**To do:**
Decide whether each statement below agrees with the Monocle Weekend column, and support each yes or no with the deciding words quoted from it. 1. The quiz answers were due on Tuesday at 18.00 Zürich time. 2. The judges picked no more than three winners. 3. Readers had three days to send in their answers.

**Passage given:**
»»
Sunday. 14/8/2022

Monocle Weekend
Edition: Sunday

Layers of goodness

Our Swiss chef extraordinaire shares a recipe for lasagne to make ‘nonna’ proud. We also take an tour of Tarragona, Spain and leaf through a thoughtful Corsican magazine. Plus, some reads for the sunlounger, an Iberian eatery, a Tokyo bolthole and the ultimate picnic wine list. First up, Monocle’s editorial director and founder, Tyler Brûlé, offers a summery summary of a busy week.

The Faster Lane / Tyler Brûlé

Grounded in reality

If you’ve been concerned that much of the Western world has lost its competitive pluck in these gentler, tread-softly times, you’ll be relieved to hear that this is not the case with Monocle readers – particularly those who wake up bright and early, and start their Sundays with this column. In case you missed it, last week I launched the debut edition of The Monocle Common Sense Quiz. The moment the first emails hit inboxes in Wellington and Melbourne, the responses were already bouncing back with answers sharp, naughty and instructive.

While most managed to meet the Tuesday deadline of 18.00 Zürich time, there were plenty of others who tried to push it and made up excuses – “It got caught in my outbox and I didn’t know it was stuck there”; blamed faulty servers – “We might have been hacked”; or, “I was on an aircraft with patchy wi-fi.” On the last excuse, I realise that closed Russian airspace makes much long-haul travel complicated but even Qantas’s longest-range aircraft can’t remain aloft for 24 hours, let alone the three days that were available to send in polished answers. As deadlines are our business at Monocle, we were brutal with the cut-off. But we read through all of the answers and can happily report that our judges decided that there could be more than three winners. Questions and the winning answers are listed below.
««
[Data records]
»»
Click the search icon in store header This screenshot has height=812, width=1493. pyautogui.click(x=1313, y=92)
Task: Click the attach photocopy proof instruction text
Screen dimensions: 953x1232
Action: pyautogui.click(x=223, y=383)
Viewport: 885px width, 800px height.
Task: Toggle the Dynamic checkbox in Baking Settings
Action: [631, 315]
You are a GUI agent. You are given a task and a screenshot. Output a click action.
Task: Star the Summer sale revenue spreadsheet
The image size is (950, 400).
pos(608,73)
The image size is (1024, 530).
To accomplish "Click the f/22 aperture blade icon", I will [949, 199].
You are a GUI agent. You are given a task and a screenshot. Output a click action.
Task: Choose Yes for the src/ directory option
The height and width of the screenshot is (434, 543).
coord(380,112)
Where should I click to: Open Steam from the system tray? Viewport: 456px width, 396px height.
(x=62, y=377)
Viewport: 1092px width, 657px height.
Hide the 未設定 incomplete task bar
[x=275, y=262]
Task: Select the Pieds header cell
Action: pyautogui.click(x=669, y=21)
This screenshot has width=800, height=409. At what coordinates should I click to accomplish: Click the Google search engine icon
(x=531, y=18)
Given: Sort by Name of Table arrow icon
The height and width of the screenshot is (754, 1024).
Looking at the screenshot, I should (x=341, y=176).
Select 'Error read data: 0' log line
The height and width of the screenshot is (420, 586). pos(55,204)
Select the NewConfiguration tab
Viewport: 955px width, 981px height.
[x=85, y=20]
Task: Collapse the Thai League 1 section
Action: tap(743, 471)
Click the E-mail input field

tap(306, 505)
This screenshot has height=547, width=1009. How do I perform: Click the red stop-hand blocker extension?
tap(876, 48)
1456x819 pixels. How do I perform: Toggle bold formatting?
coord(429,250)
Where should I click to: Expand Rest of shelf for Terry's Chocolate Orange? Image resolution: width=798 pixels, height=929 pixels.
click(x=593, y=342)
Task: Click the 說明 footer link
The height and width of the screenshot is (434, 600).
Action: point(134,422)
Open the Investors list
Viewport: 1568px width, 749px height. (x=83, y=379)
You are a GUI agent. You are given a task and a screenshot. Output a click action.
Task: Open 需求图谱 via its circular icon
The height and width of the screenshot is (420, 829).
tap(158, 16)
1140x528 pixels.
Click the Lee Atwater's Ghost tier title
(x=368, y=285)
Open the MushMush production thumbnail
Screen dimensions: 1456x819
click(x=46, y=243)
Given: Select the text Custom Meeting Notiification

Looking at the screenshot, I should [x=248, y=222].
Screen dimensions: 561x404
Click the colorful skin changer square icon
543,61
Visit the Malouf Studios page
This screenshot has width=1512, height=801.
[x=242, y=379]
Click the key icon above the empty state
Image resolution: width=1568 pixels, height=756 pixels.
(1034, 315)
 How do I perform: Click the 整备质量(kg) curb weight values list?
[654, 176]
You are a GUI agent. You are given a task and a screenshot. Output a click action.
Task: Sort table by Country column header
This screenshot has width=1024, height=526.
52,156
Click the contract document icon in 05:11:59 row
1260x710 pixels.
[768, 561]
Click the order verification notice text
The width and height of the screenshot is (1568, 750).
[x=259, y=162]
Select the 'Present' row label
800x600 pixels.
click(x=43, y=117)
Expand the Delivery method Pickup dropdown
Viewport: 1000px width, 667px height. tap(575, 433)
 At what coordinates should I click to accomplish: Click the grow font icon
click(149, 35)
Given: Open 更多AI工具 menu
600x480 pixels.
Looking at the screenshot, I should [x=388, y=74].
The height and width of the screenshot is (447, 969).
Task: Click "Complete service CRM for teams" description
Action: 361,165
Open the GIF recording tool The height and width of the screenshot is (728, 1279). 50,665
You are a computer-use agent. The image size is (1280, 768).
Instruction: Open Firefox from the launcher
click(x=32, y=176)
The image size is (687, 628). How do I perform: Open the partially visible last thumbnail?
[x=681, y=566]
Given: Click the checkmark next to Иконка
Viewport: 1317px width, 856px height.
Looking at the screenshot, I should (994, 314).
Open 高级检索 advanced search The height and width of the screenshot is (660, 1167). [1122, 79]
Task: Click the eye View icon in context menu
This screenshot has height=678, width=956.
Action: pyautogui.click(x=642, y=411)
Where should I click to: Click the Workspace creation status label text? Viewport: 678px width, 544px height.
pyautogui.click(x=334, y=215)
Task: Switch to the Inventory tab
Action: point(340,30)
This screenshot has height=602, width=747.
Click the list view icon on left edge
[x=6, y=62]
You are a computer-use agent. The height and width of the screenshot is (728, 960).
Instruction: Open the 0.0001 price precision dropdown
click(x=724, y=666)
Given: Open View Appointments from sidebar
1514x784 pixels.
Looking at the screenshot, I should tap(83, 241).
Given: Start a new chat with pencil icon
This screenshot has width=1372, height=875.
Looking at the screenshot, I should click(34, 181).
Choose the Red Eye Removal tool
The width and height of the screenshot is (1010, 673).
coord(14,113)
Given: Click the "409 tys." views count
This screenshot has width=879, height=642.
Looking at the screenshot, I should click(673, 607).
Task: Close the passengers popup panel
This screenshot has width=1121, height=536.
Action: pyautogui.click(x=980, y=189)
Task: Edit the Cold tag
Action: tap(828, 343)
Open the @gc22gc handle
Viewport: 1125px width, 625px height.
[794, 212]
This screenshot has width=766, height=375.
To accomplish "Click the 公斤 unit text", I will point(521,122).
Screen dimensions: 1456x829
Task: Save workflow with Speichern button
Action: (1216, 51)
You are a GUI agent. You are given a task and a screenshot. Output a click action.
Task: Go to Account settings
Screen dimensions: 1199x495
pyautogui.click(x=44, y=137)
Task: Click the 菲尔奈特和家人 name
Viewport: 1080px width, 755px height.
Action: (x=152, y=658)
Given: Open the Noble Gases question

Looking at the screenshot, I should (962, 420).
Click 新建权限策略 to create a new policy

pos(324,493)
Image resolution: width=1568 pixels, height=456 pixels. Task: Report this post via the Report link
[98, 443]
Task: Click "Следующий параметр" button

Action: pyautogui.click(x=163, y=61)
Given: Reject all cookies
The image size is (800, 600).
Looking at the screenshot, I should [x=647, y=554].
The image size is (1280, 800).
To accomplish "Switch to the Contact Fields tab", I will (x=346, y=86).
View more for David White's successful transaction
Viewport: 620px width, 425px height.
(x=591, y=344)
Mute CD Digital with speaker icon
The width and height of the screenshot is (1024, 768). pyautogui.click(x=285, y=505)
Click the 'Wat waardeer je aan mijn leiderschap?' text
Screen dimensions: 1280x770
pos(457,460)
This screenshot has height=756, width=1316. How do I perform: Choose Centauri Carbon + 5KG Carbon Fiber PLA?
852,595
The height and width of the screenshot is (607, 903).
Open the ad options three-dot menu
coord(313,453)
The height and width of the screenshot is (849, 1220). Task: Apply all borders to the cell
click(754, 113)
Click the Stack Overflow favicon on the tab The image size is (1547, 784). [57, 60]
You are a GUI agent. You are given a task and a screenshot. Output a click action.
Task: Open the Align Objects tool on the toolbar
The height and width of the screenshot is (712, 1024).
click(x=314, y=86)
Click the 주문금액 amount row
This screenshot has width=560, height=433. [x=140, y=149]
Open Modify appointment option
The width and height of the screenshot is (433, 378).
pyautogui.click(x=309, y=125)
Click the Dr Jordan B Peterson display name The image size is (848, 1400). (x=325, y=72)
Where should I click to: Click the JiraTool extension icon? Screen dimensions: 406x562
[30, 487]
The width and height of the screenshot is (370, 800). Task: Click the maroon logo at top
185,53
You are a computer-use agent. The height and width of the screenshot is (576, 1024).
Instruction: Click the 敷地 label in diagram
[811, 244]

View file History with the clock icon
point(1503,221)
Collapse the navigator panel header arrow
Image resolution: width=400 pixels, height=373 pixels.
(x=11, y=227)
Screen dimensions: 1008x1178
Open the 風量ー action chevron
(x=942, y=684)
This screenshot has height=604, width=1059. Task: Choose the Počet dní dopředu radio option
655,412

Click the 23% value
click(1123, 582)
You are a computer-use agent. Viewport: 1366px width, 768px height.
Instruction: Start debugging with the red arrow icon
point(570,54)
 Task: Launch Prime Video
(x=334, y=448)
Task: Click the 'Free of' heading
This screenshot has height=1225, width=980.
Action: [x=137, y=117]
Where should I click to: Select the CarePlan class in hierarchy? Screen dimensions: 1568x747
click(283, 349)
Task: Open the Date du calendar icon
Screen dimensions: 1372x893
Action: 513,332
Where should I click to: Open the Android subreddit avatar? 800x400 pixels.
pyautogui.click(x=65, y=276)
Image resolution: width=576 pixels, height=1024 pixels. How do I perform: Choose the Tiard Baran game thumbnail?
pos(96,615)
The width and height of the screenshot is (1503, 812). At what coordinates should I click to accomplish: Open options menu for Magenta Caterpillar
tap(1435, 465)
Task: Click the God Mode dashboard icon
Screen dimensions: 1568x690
««
**Response for this exercise:**
1. Yes: "the Tuesday deadline of 18.00 Zürich time"
2. No: "our judges decided that there could be more than three winners"
3. Yes: "the three days that were available to send in polished answers"